> _DATA_
┏━━

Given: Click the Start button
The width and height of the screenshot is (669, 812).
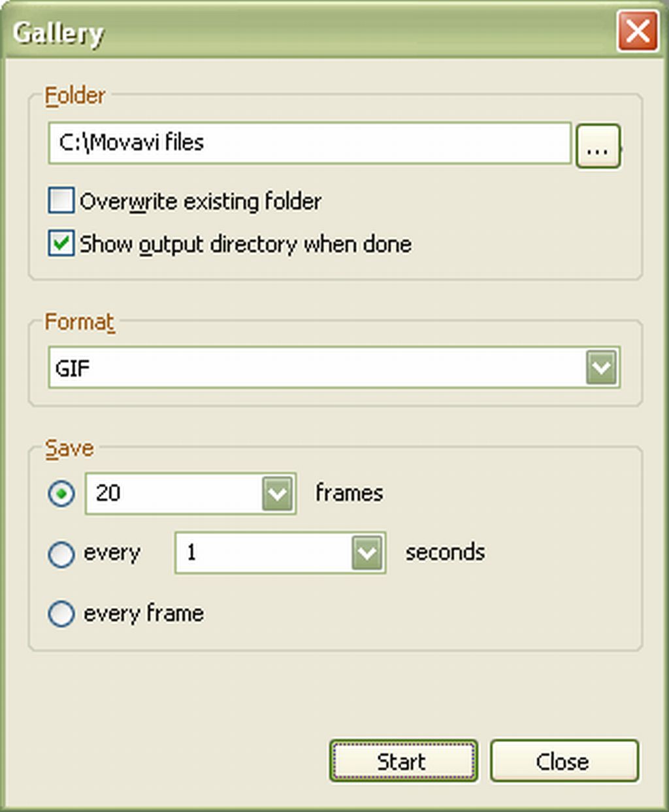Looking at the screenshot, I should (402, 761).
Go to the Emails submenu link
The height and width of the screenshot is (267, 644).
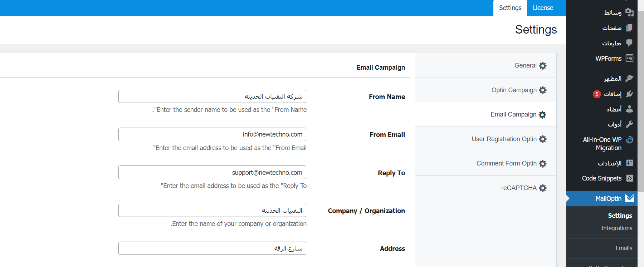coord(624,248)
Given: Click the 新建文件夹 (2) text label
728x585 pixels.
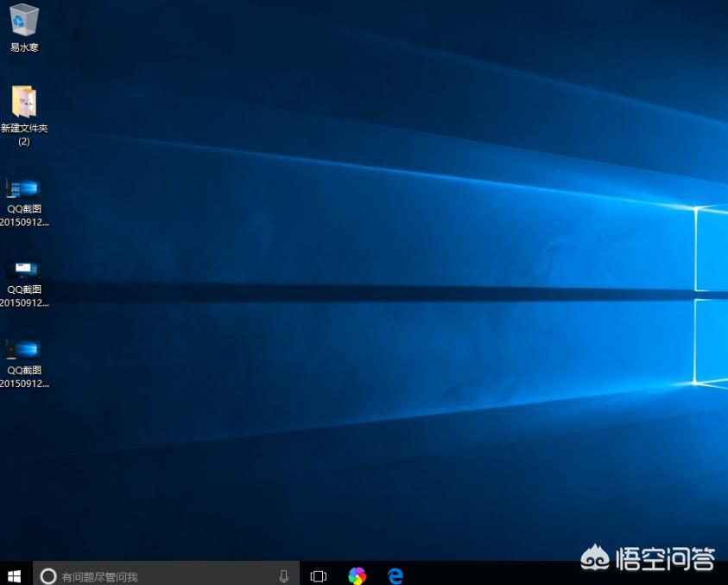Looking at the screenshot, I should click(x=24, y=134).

┗━━
┏━━

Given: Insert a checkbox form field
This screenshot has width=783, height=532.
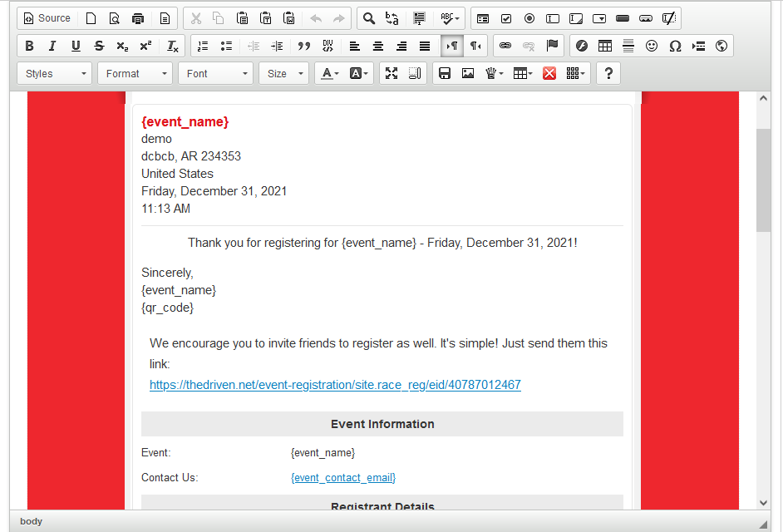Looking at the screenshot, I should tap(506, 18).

┗━━
┏━━

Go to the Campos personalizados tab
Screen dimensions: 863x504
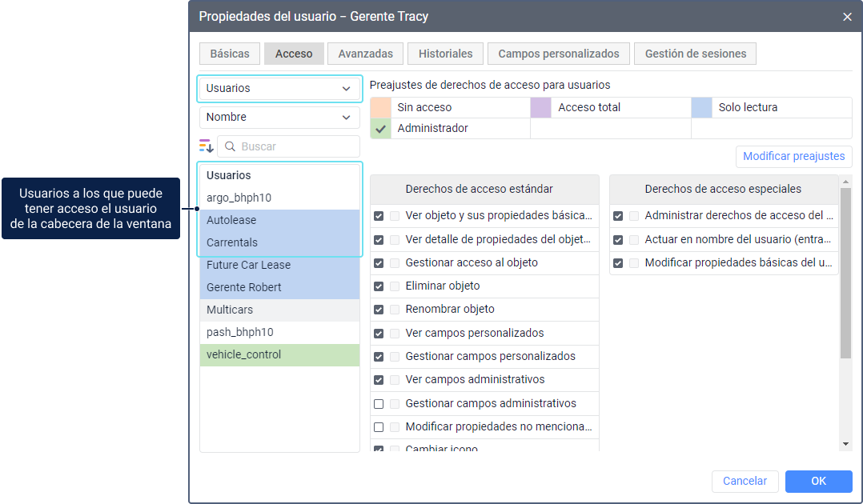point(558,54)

┗━━

Every line of the records above where the string "Given" is found should be copied.

> _TASK RESPONSE_
Given: Click the Start button
Given: Click the 新建文件夹 (2) text label
Given: Insert a checkbox form field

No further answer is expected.